If a client alleges you’ve been negligent, and sues you for their losses, your professional indemnity insurance covers it.
But if, because of your negligence, your client (the ‘principal’) is sued by their client, an indemnity to principals clause in your policy means your insurer has to cover your client’s client’s losses too (the ‘indemnity’).
If you’ve spotted an indemnity to principals clause in a client’s contract, you’ll need to ask your insurer if they’re happy to cover it. Whether they will or not depends on the work you’re doing, and how much it’s worth. Don’t assume it’s covered.
Anything that influences the insurer’s decision to cover you, under what clauses/exclusions/warranties/terms and conditions, and for how much, is a material fact.
You’re expected to ‘disclose all material facts’ when you get your insurance. If you’re not sure what constitutes a material fact, you could do worse than tell your insurer everything about you and your business. They don’t like surprises, after all.
An important one, this. It’s a list of statements confirming the things your business does and doesn’t do. Your insurer’s decision to cover you, and under what specific terms, is based on this information.
If it turns out you do something when your statement of fact says you don’t, and there’s a claim, your insurer has every right not to cover it. Better make sure it’s right, then.

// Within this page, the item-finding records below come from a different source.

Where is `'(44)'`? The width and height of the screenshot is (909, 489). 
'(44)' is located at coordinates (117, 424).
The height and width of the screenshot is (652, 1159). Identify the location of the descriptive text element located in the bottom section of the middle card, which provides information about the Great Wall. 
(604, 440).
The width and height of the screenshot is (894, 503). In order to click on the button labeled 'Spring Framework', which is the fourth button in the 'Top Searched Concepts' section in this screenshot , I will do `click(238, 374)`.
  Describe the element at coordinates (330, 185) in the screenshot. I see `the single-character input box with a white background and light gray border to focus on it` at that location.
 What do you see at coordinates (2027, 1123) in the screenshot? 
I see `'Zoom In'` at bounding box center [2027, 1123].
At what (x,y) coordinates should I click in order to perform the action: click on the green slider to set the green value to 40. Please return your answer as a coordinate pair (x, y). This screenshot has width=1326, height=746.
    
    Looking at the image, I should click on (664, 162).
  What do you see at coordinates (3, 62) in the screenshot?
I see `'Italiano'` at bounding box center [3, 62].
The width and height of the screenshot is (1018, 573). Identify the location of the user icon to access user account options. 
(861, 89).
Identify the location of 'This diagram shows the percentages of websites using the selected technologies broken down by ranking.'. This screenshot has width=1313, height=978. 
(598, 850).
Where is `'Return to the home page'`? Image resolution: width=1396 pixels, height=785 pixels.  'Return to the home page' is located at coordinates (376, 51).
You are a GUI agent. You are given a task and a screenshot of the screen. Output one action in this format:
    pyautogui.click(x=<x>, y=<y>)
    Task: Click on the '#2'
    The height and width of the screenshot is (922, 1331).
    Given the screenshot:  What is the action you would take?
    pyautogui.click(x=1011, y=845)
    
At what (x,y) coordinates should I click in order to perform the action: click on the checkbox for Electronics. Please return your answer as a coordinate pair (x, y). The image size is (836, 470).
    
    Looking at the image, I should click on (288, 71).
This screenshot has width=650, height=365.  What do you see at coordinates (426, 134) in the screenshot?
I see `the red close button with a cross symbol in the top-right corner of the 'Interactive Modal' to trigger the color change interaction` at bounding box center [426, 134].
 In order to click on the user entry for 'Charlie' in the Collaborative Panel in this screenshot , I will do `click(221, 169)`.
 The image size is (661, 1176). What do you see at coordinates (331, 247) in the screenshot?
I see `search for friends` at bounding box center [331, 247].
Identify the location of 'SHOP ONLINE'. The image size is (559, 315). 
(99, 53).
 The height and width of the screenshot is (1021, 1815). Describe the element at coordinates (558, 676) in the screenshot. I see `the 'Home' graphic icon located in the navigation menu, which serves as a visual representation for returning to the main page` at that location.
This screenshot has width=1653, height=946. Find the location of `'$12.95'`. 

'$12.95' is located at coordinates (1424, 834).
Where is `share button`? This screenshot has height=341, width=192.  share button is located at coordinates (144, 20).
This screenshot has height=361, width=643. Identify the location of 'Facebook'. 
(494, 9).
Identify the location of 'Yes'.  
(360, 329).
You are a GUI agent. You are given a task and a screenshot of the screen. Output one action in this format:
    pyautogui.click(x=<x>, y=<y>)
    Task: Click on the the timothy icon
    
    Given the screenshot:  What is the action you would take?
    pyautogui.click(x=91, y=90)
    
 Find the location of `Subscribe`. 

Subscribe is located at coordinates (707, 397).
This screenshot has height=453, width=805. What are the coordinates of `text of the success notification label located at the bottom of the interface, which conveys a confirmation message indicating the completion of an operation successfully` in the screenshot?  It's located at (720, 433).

If you’re sued by your client for something that’s not actually your fault, and your insurer pays out, your insurer can recover their losses from the culpable third party. This is called their right to subrogation.
Essentially, it’s passing the cost of the claim on to the person or organisation that’s actually at fault.
Usually only relevant to recruitment and employment agencies, vicarious liability covers both an agency’s negligence and that of the people it places.
Non-vicarious liability, by the same token, limits the cover to just the agency’s negligence.
Whether you need it or not is determined by your contracts. Whether your insurer offers it or not is determined by what your placements do.
Hopefully that busts a few tricky bits of insurance jargon that have been plaguing you.
We know how frustrating jargon can be. That’s why we always try to cut it from as much of our communications with our customers as possible.
Unfortunately, you will still find it in your policy documents. The insurer writes these themselves, so we can’t change them. But we are always here to help explain them in plain English.